Il se tait et reste immobile : il est en communication. Pourtant il s’interrompt un instant pour saisir d’un coup de bec rapide une couleuvre un peu distraite qui passait dans l’herbe. Avaler des couleuvres, visiblement il s’en régale.
Au bout d’un moment, il me dit : « j’ai déjà des réponses : l’annonce de cette crise, ça fait plaisir à tout le monde. Par exemple mon cousin qui est piq…
---- …pique-bœufs à Marie-Galante, je sais. Qu’est-ce qu’il en dit ?
---- Il est content parce que de plus en plus ce sont des tracteurs, et de moins en moins des bœufs, qui tirent les carrioles pour transporter la canne à sucre jusqu’à la rhumerie ou jusqu’à la sucrerie. Avec la crise il y aura moins de tracteurs et plus de bœufs, donc plus d’insectes pour les pique-bœufs.
---- Mais si les rhumeries ou les sucreries ne peuvent plus fonctionner par manque d’électricité à cause du pétrole devenu trop cher, il n’y aura plus de carrioles à tracter ?
---- Non, il n’y aura pas de pénurie d’électricité : là-bas, ils en font avec des éoliennes qui tournent H24 dans l’alizé.
Ma héronne, quant à elle, est plus que contente : elle est folle de joie parce qu’on pêchera plus de grenouilles et plus de poissons pour nourrir nos héronneaux. Je vais d’ailleurs aller la retrouver tout de suite à l’héronnière, je serai sûrement bien accueilli. »

Il s’envole en me lançant un joyeux : « youpi ! Bienvenue la crise ! »

egea: C'est tout à fait ce genre de raisonnement que tiennent les écologistes (et notamment un autre Kempf).
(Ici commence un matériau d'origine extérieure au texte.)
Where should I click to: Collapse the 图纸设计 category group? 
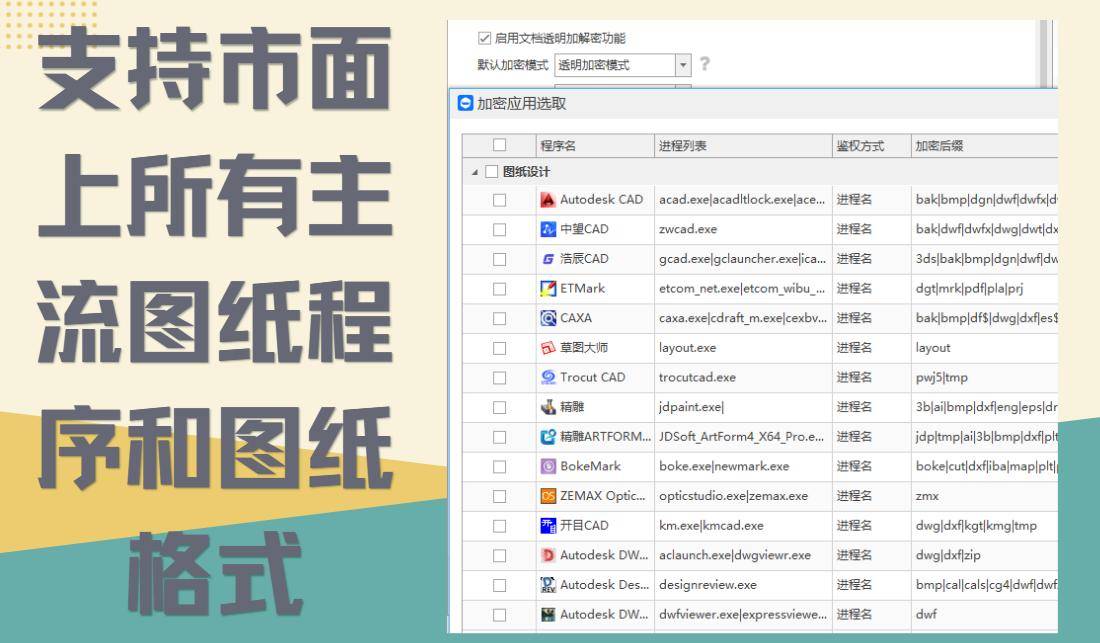pyautogui.click(x=475, y=172)
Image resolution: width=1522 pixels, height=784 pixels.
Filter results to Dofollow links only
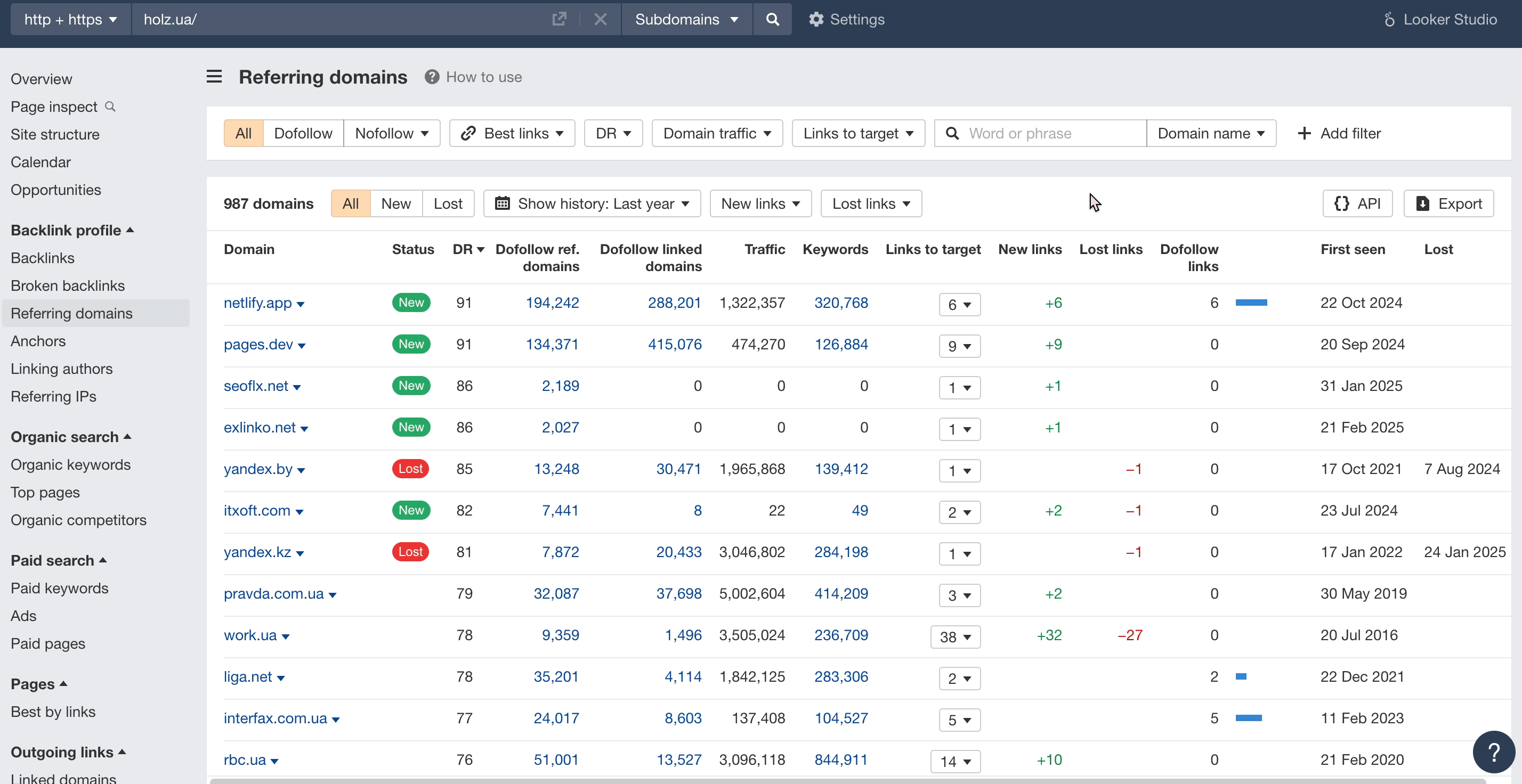303,133
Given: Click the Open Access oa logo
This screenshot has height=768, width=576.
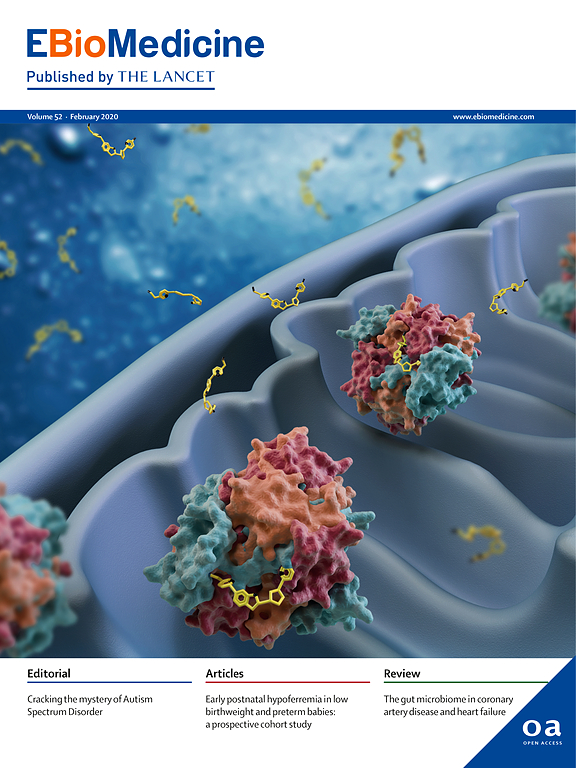Looking at the screenshot, I should pyautogui.click(x=541, y=731).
La crise est une bonne chose parce qu'elle va provoquer de la décroiissance. Or nous touchons à la fin du mythe de la croissance sans limite. Lire l'édito de Tom Wolff dans le supplément éco du Monde daté de ce jour. Mes amitiés sincères à M. Le héron que je tiens en haute estime...
4. Le vendredi 5 octobre 2012, 21:01 par SSP

Faire l'héron dans l'eau, c'est une idée.

On peut aussi aller voir du côté de chez Swan "Les faits ne pénètrent pas dans le monde où vivent nos croyances, ils n'ont pas fait naître celles-ci, ils ne les détruisent pas ; ils peuvent leur infliger les plus constants démentis sans les affaiblir, et une avalanche de malheurs ou de maladies dans une famille ne la fera pas douter de la bonté de son Dieu ou du talent de son médecin."
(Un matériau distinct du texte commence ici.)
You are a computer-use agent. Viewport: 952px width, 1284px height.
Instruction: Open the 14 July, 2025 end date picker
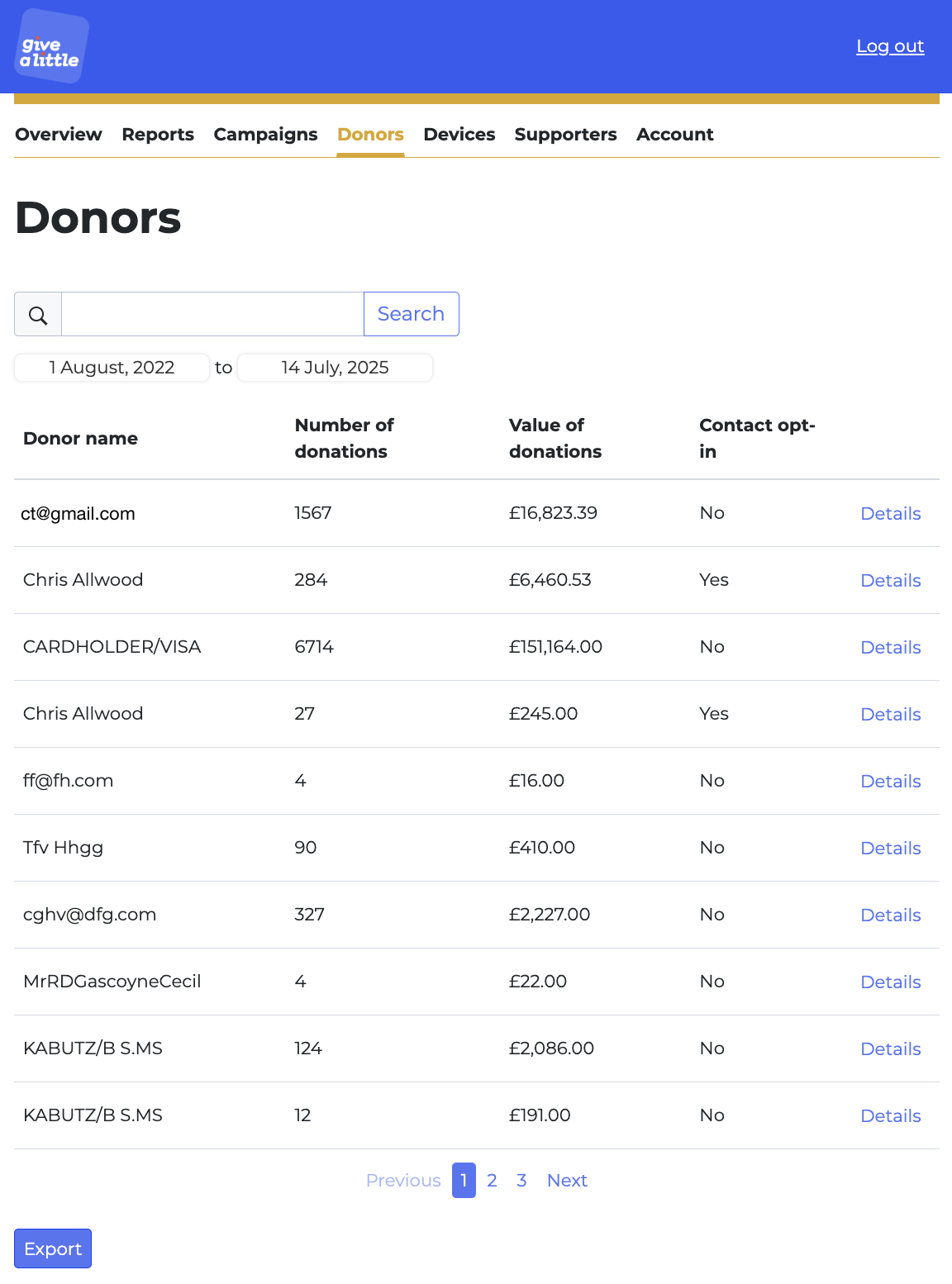(335, 368)
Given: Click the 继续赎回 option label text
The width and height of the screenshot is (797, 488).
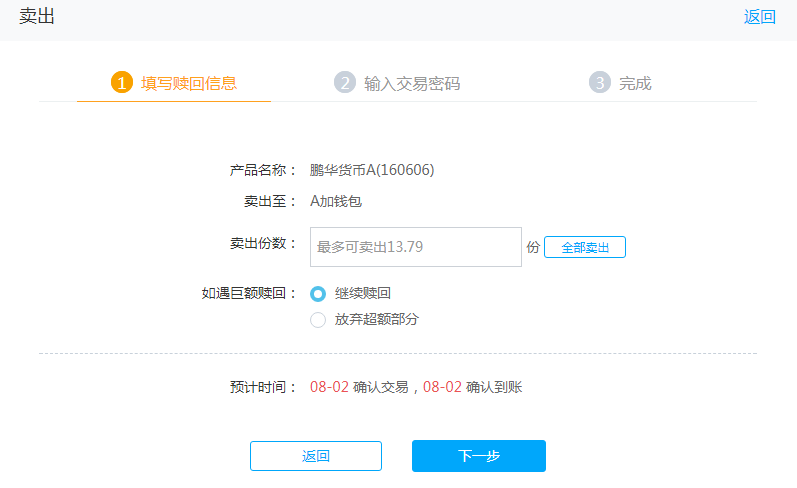Looking at the screenshot, I should pos(362,293).
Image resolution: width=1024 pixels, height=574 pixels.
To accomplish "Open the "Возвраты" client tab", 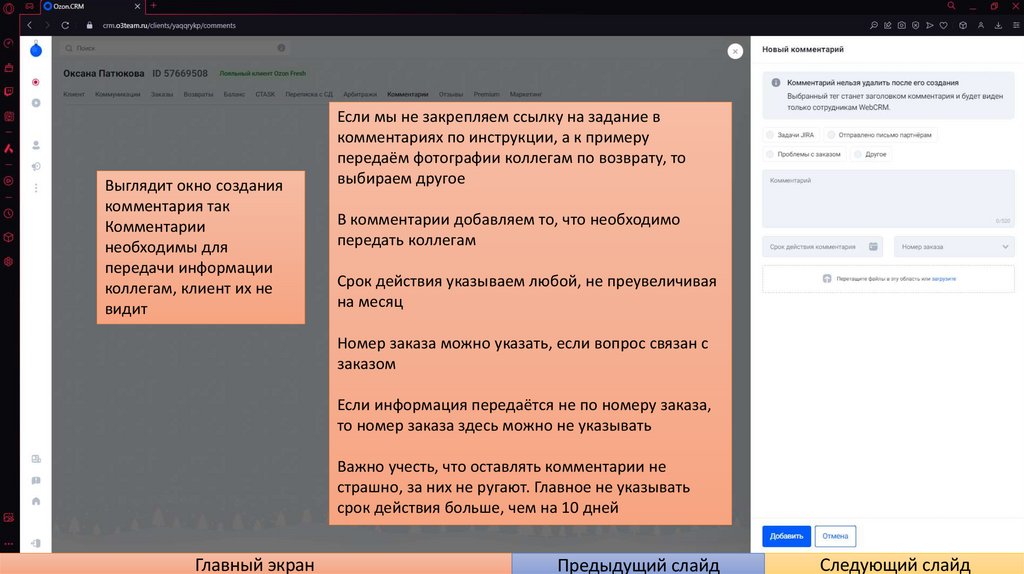I will coord(198,94).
La métaphore médicale est consubstantielle de la crise au sens latin, paradoxalement déniée ici par un discours qui la revendique pourtant comme phénomène externe qui ramène à un équilibre naturel, idyllique voire divin. Avec juste une dose aéconomique, le Pib étant remplacé par un indicateur du bien vivre. Les rêveries du promeneur solitaire en somme. Avec au bout du chemin le bon sauvage, celui qui amuse tant l'anthropologue et l'archéologue. Un autre optimum dirait Pareto, ou un partisan du club de Rome (des génies qui quarante ans avant avaient anticipé les difficultés de l'Italie à générer de la croissance et préféraient feindre d'être les instigateurs d'une non croissance).
Au moins pourraient-ils apprendre au héron ce que sont les externalités, et que n'ayant rien on peut néanmoins encore perdre. Je connais des Grecs qui le découvrent tous les jours, en allant à leur pharmacie démunie par exemple.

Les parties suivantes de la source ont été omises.